Выбранный текст:
Жан-Луи Барро - Воспоминания для будущего
Итак, я спустился с монмартрского холма с грустью в сердце и растерянностью в душе, послушный внутреннему голосу призвания, моему «зверю», и пошел в Сен-Жермен-де-Пре, чтобы обосноваться на «Чердаке Августинов». Покидая башню из слоновой кости золотого века эстетики, я устремлялся головой вперед в общество людей.
Вторая пауза
У меня такое впечатление, что, выбрав театр, я записался в школу жизни. Вначале я осознал индивидуальность, себя. Затем открыл других это питало меня и в то же время оказывало давление извне. И наконец, нашел место, где собирается много людей, чтобы задать множество вопросов, — театр.
Вечером, с заходом солнца, когда темнота помогает лучше ощущать, как осыпается настоящее и шуршит тишина, в закрытом помещении собираются люди — зрители. Они сидят локоть к локтю, подобно кольцам магнитной ленты, намотанным на бооину, представляя собой человечество. А на сцене находятся актеры каждый из них воплощает определенный человеческий характер. Игра в «ты и другие». Один и множество — лицом к лицу.

Извлечённый материал:
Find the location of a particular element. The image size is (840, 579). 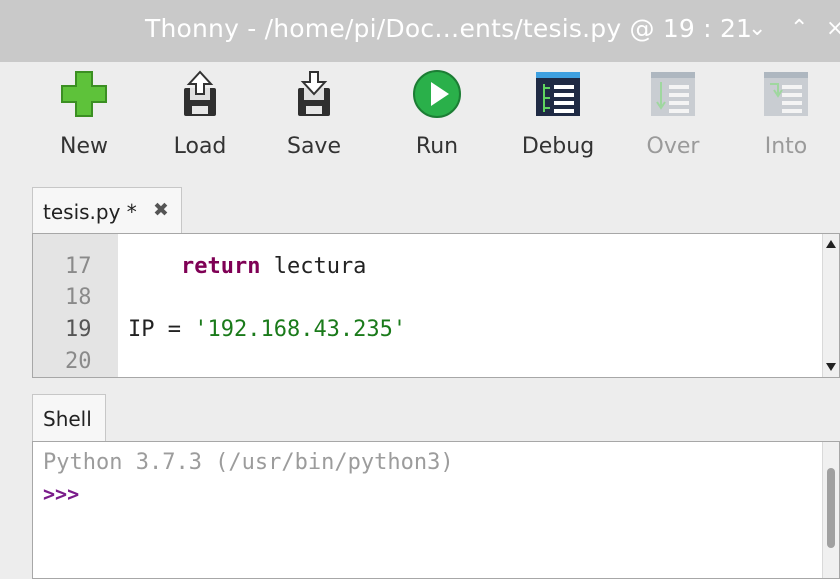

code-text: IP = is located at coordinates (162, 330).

...

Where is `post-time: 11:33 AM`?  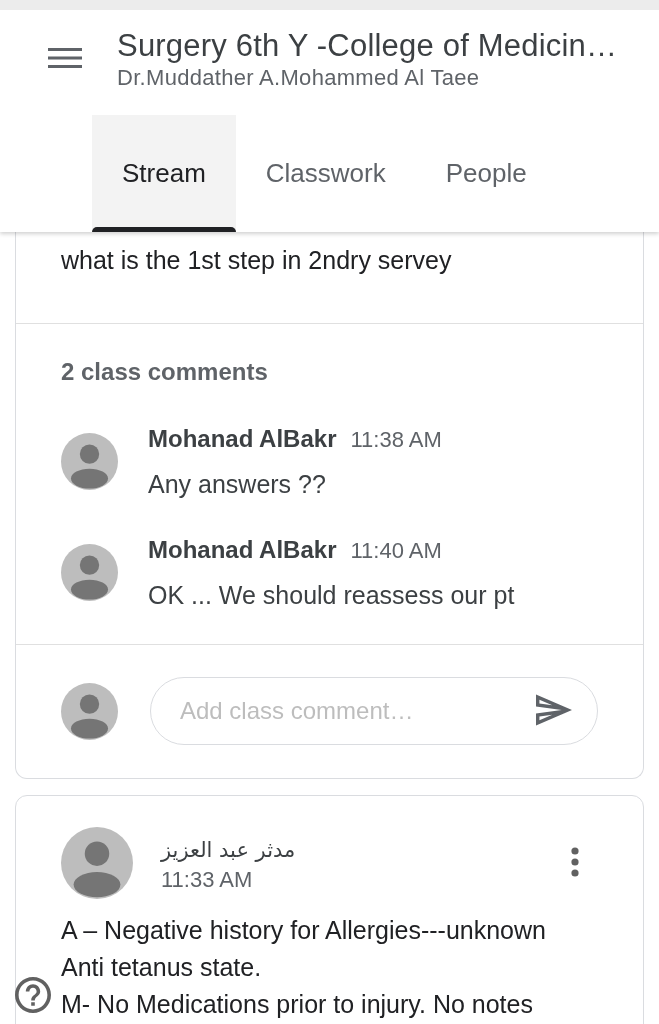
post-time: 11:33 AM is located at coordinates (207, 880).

Что требуется:
Перепишите выбранный текст полностью, слово в слово, не меняя ни одного знака.

Ожидаемый ответ:
Жан-Луи Барро - Воспоминания для будущего
Итак, я спустился с монмартрского холма с грустью в сердце и растерянностью в душе, послушный внутреннему голосу призвания, моему «зверю», и пошел в Сен-Жермен-де-Пре, чтобы обосноваться на «Чердаке Августинов». Покидая башню из слоновой кости золотого века эстетики, я устремлялся головой вперед в общество людей.
Вторая пауза
У меня такое впечатление, что, выбрав театр, я записался в школу жизни. Вначале я осознал индивидуальность, себя. Затем открыл других это питало меня и в то же время оказывало давление извне. И наконец, нашел место, где собирается много людей, чтобы задать множество вопросов, — театр.
Вечером, с заходом солнца, когда темнота помогает лучше ощущать, как осыпается настоящее и шуршит тишина, в закрытом помещении собираются люди — зрители. Они сидят локоть к локтю, подобно кольцам магнитной ленты, намотанным на бооину, представляя собой человечество. А на сцене находятся актеры каждый из них воплощает определенный человеческий характер. Игра в «ты и другие». Один и множество — лицом к лицу.